→ REQUIRED WORK: With both ends included, repeat exactly the lines of the entries below from the one containing "Go to the Ensie" down to the one containing "You are a computer-use agent. Screen", and no others.

→ SOURCE DATA:
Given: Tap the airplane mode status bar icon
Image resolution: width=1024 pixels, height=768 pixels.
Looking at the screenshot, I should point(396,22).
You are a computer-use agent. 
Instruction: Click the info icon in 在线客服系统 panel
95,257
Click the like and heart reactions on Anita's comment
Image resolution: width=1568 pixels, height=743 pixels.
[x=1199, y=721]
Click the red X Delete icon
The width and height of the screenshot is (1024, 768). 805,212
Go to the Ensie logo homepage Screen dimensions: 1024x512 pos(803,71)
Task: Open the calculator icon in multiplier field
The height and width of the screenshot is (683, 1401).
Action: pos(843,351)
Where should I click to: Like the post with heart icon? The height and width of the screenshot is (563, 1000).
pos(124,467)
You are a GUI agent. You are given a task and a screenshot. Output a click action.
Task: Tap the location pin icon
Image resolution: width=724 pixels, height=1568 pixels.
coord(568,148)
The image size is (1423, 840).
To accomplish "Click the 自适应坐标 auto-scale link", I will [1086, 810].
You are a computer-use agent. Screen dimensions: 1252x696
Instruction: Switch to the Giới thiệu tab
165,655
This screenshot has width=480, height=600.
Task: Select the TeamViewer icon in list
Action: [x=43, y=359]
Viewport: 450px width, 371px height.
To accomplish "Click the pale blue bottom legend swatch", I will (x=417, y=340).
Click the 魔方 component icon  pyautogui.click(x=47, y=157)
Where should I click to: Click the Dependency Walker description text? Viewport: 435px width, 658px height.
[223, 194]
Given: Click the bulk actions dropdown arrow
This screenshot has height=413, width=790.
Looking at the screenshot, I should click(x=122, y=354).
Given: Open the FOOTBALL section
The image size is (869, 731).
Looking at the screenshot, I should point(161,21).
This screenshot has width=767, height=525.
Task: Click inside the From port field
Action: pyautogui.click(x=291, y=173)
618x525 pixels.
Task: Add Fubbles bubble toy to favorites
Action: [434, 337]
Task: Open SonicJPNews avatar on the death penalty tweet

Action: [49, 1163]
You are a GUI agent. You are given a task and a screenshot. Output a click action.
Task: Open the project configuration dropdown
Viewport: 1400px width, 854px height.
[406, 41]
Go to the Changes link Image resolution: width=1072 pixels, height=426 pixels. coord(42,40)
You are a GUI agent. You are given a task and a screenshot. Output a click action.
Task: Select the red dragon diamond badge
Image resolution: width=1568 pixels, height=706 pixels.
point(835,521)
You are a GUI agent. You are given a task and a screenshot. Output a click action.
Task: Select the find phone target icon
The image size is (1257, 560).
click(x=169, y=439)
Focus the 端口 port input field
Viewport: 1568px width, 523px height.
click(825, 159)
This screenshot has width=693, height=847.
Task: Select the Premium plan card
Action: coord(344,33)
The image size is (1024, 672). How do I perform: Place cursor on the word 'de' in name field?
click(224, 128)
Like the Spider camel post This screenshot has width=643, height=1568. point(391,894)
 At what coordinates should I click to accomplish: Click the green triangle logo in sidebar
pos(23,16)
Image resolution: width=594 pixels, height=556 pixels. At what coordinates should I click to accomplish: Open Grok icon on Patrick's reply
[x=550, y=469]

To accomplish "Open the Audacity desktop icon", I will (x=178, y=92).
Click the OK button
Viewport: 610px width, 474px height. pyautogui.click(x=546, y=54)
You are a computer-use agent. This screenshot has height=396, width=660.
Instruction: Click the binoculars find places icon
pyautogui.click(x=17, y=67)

→ RESULT FOR THIS EXERCISE:
Go to the Ensie logo homepage Screen dimensions: 1024x512 pos(803,71)
Task: Open the calculator icon in multiplier field
The height and width of the screenshot is (683, 1401).
Action: pos(843,351)
Where should I click to: Like the post with heart icon? The height and width of the screenshot is (563, 1000).
pos(124,467)
You are a GUI agent. You are given a task and a screenshot. Output a click action.
Task: Tap the location pin icon
Image resolution: width=724 pixels, height=1568 pixels.
coord(568,148)
The image size is (1423, 840).
To accomplish "Click the 自适应坐标 auto-scale link", I will [1086, 810].
You are a computer-use agent. Screen dimensions: 1252x696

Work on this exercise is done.